Problem to solve:
Tell how many lines of the data below have the string "agent" in them. Say nothing more.

Stored data:
+++

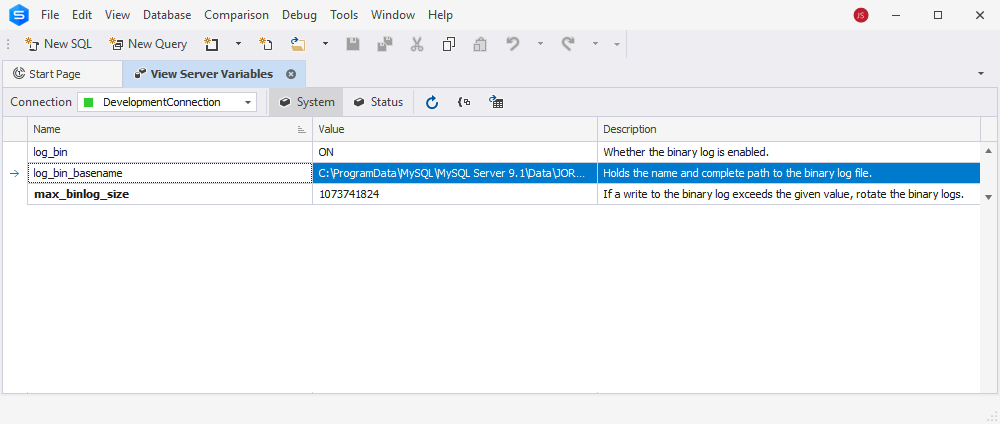Click the New Query button
Screen dimensions: 1000x424
(149, 44)
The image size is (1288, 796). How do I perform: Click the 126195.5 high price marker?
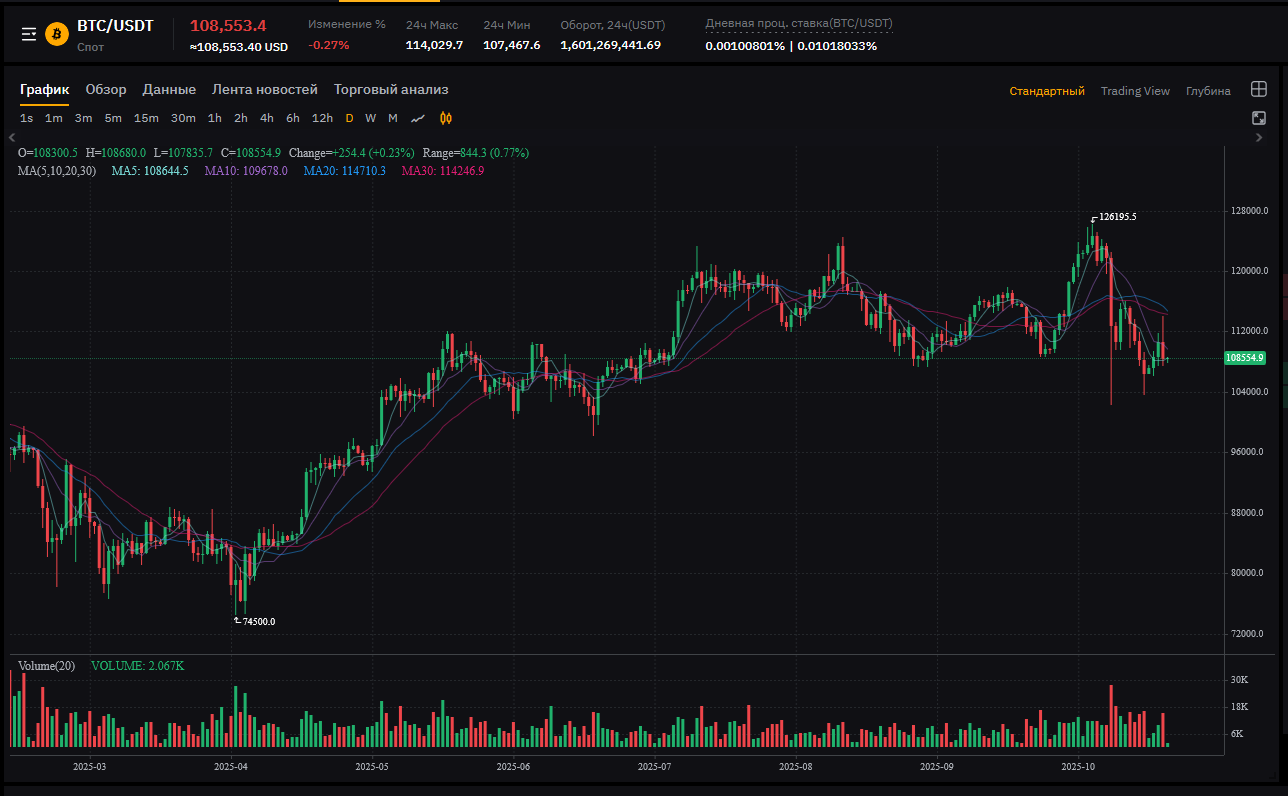1117,216
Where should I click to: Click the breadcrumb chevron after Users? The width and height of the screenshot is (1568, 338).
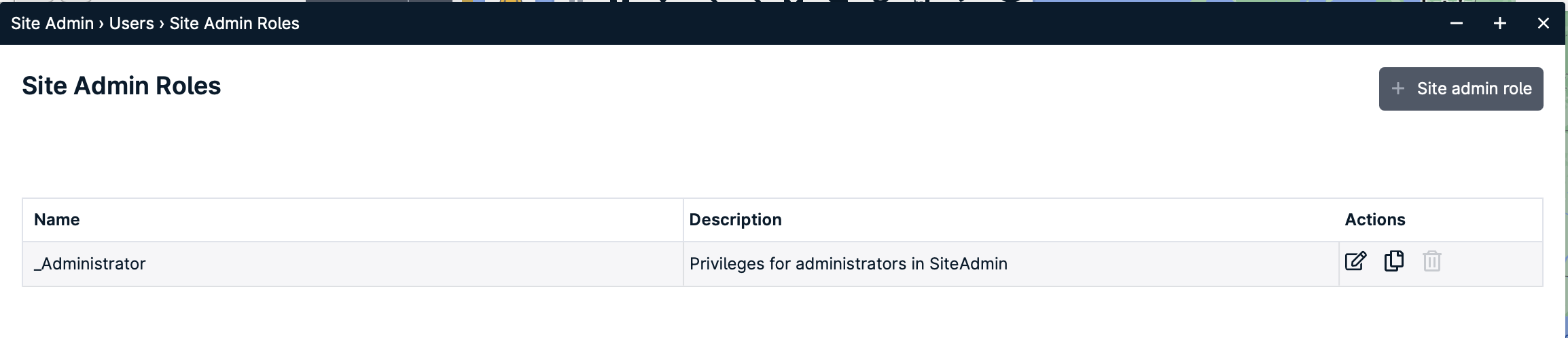click(x=162, y=24)
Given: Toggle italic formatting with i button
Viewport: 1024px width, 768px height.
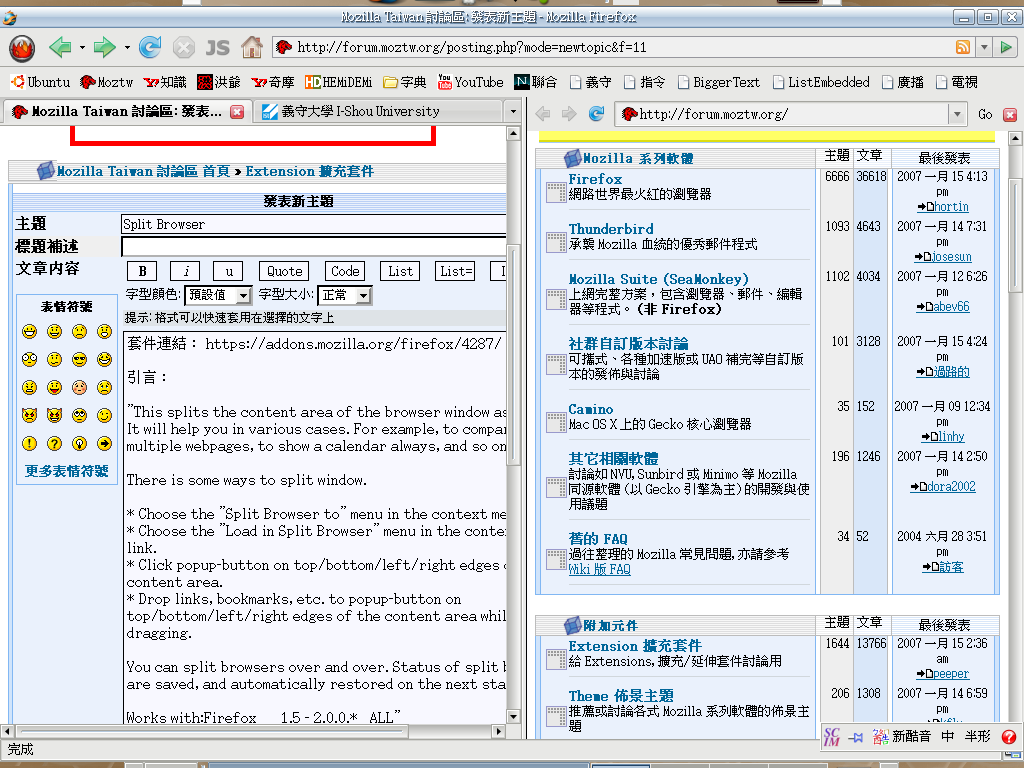Looking at the screenshot, I should (185, 271).
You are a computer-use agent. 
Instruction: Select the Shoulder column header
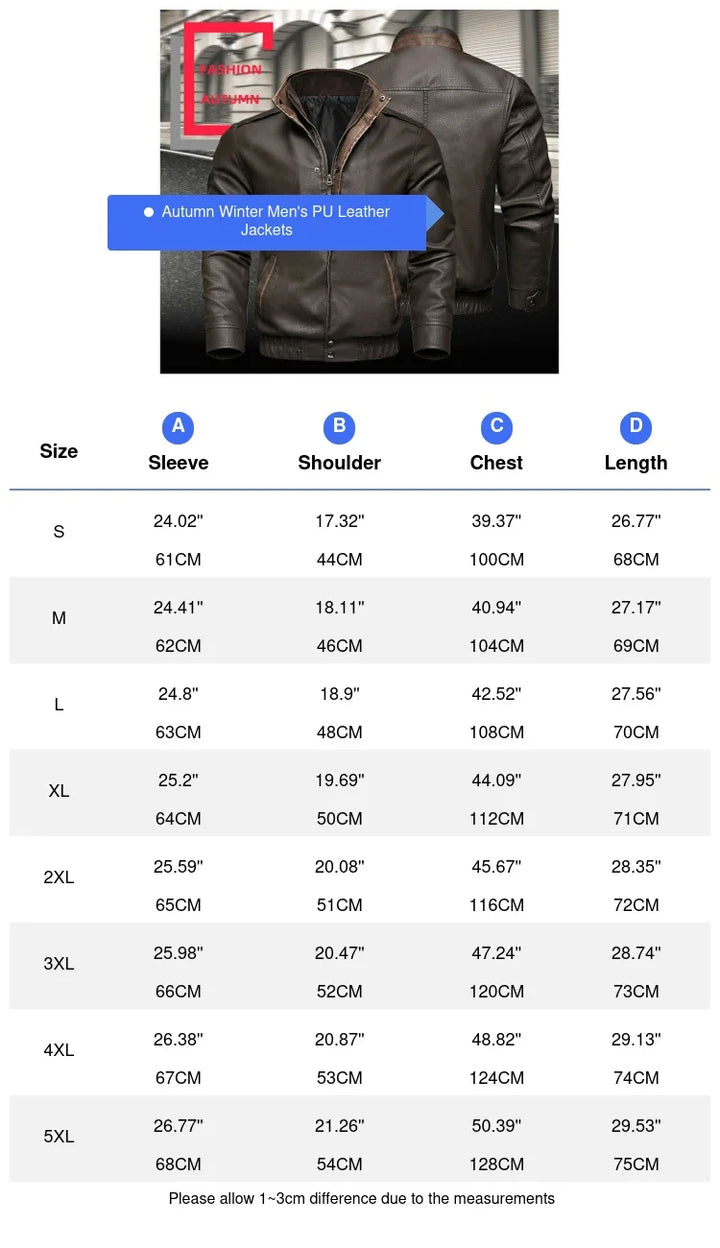[x=339, y=463]
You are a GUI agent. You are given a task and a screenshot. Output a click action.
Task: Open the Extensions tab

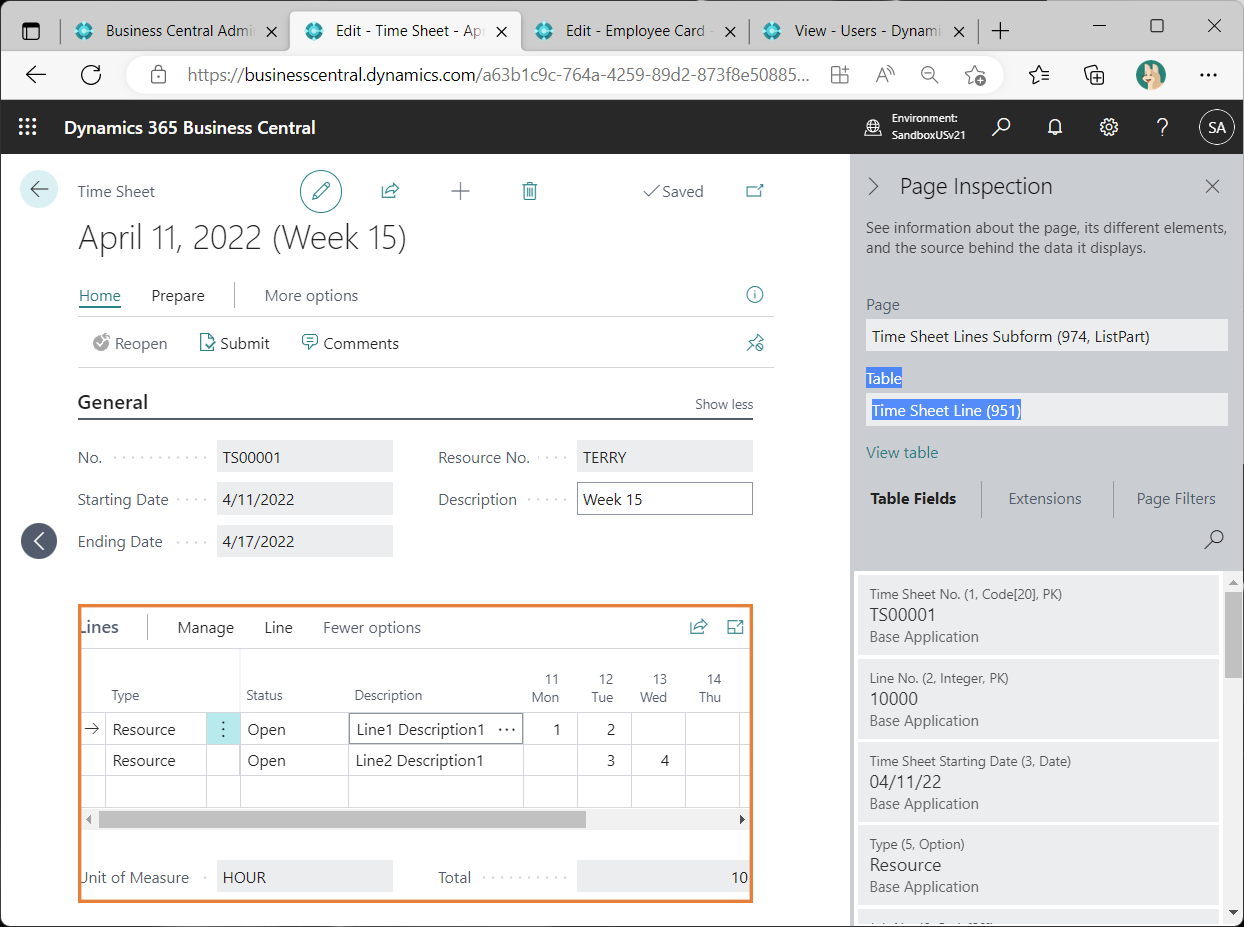click(x=1045, y=498)

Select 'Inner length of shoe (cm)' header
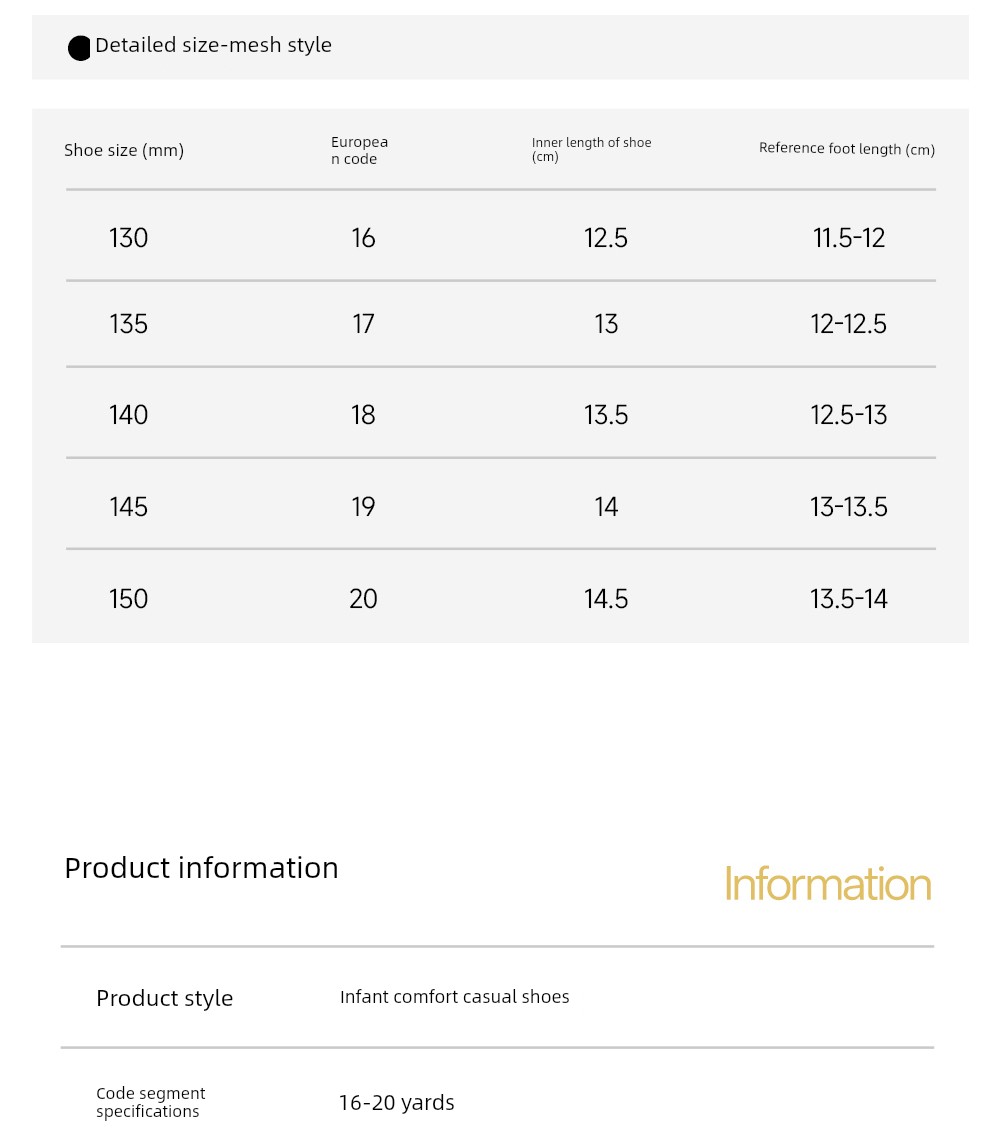(591, 149)
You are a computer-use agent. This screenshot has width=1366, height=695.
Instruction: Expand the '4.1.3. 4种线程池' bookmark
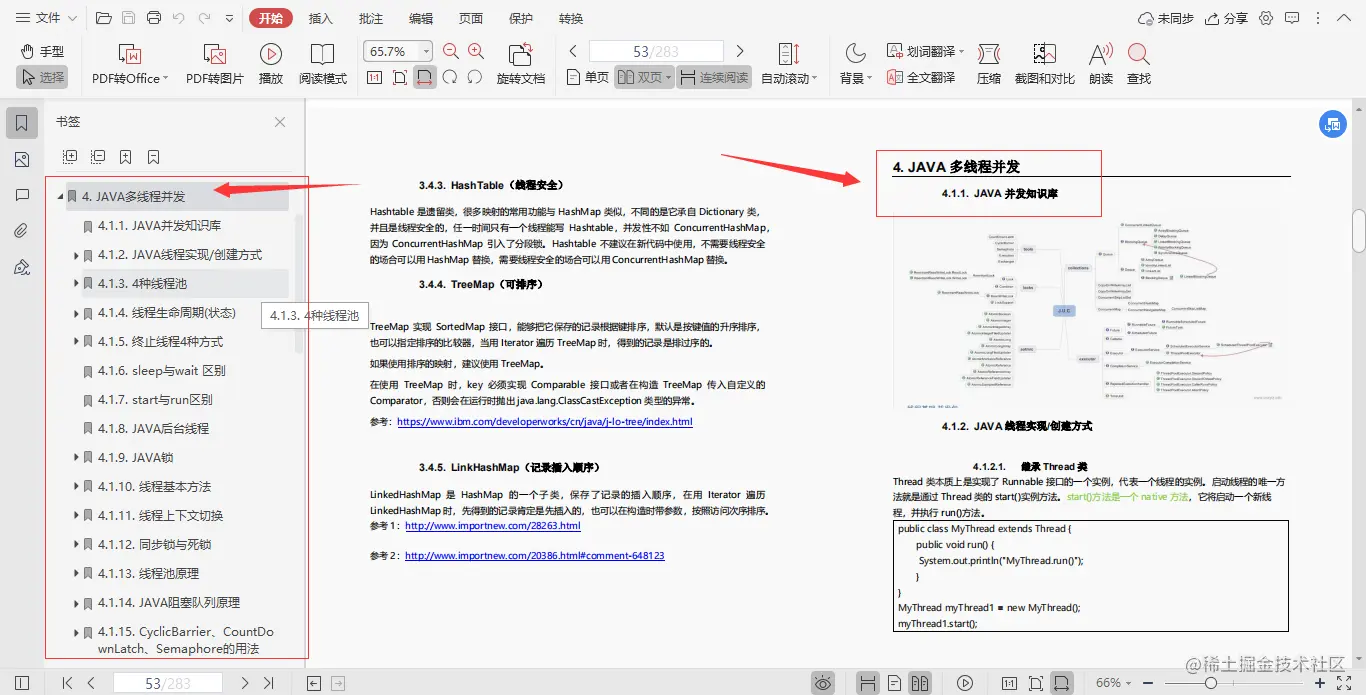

+++

Task result:
3